Kapitel 3

1.1K 43 3
                                    


Wieder im Hotel angekommen, ging ich erstmal ins Hotel-Restaurant. Nach dem Vorfall eben im Park war es mir doch wohler, unter Menschen zu sein.

Heute hatte ich mich für eine kleine Portion Nudeln mit Tomatensoße entschieden. Das wurde, wie immer, von Alberto höchstpersönlich zubereitet. Bei dem Gericht durfte ihm nämlich keiner helfen, da er das als Italiener am besten konnte.

Ich saß in der hintersten Ecke des Restaurants, da ich keinem Gast im Weg sein wollte. Generell waren die hinteren Plätze des Restaurants eher für die Mitarbeiter gedacht. Sollten sie überhaupt hier essen, da viele auch nach ihrer Schicht nach Hause gingen. Wenn Hotelgäste aber auch mal ihre Ruhe haben möchten, konnten sie natürlich auch hier sitzen.

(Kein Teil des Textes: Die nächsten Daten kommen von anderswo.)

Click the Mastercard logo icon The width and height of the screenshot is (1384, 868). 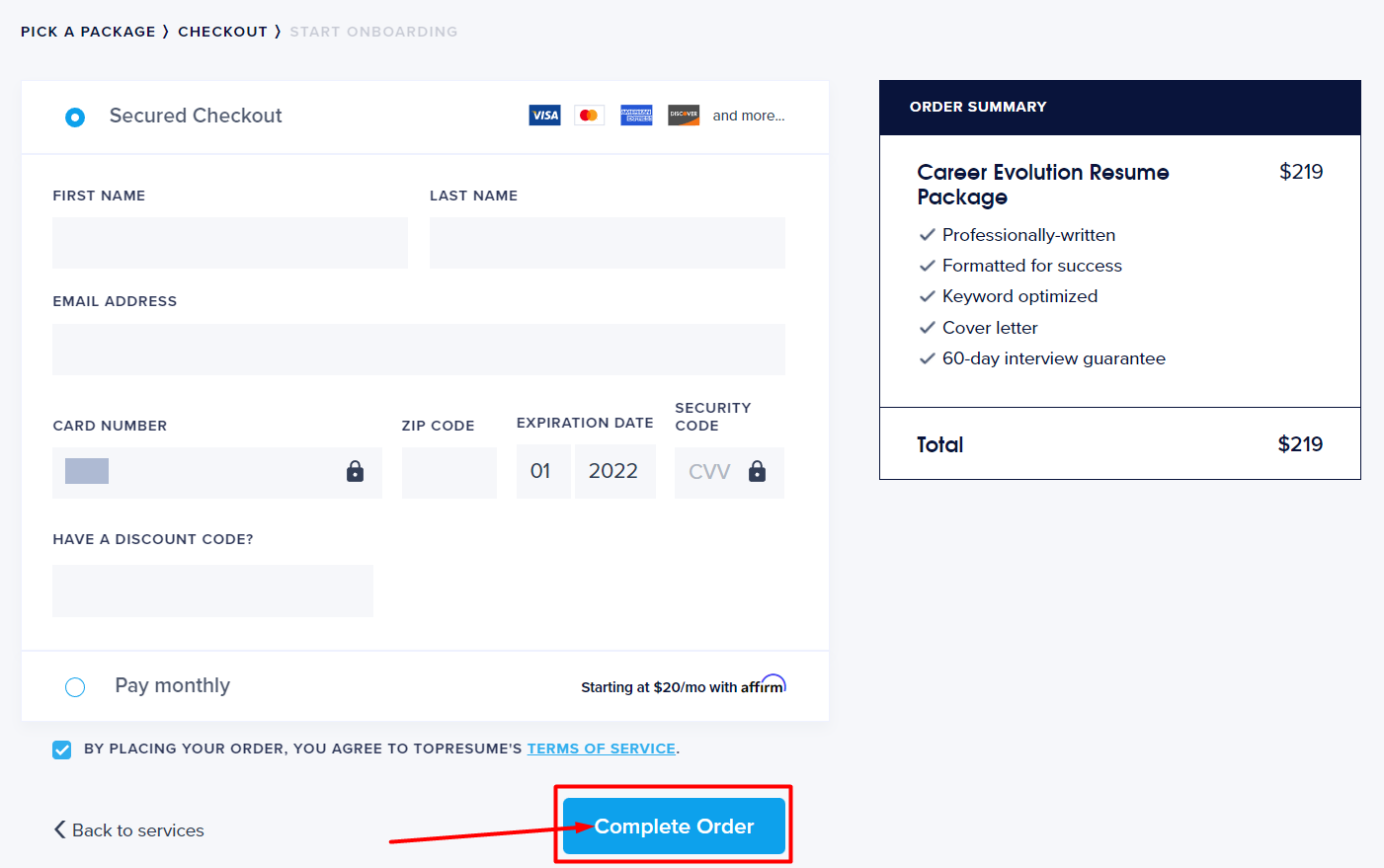(589, 116)
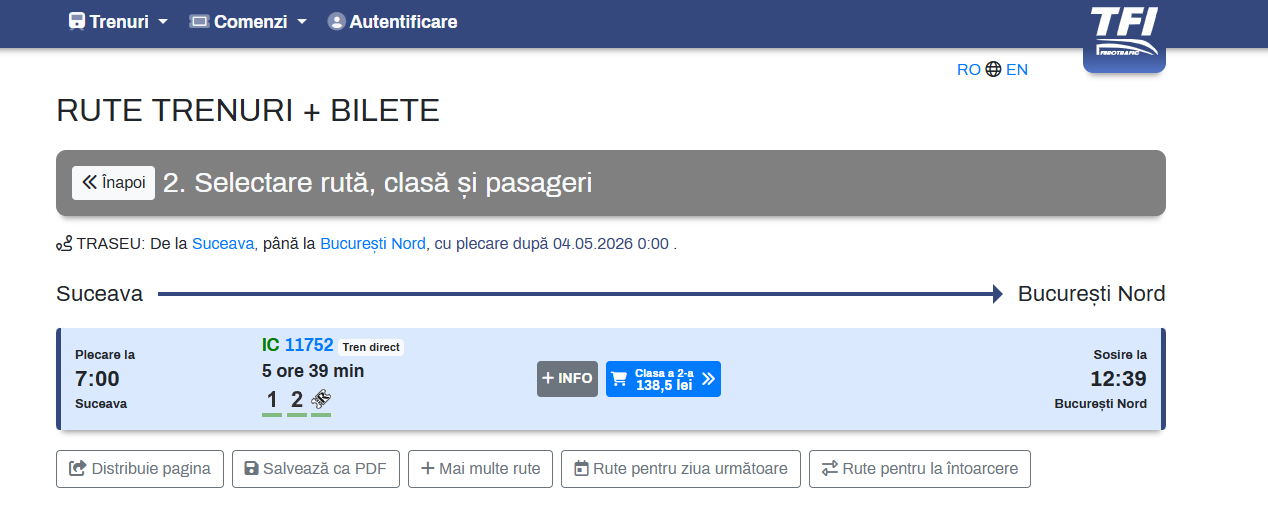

Plötzlich gesellte sich Vanessa zu mir. Sie war eine Mitarbeiterin von hier und das auch schon sehr lange. Als ich ins Hotel zog und hier anfing zu arbeiten, war sie die Erste, die mich wirklich aufnahm. Natürlich abgesehen von meinem Onkel. Wir verstanden uns sehr gut und sie ist eine echt gute Freundin geworden.

"Guten Abend, Mimmi.", sprach die Blondine mit einer entspannten Stimme. "Hallo, Vanessa, schön dich hier zu sehen. Wieso bist du so tiefenentspannt?", stellte ich ihr meine Frage, da sie doch anders wirkte als sonst. "Ach weißt du, man sollte auch mal gelassen durchs Leben gehen und seine Probleme vergessen.", entgegnete sie. Oh oh, entweder sie ist betrunken oder sie hatte einen kleinen Zwischenfall im Bett.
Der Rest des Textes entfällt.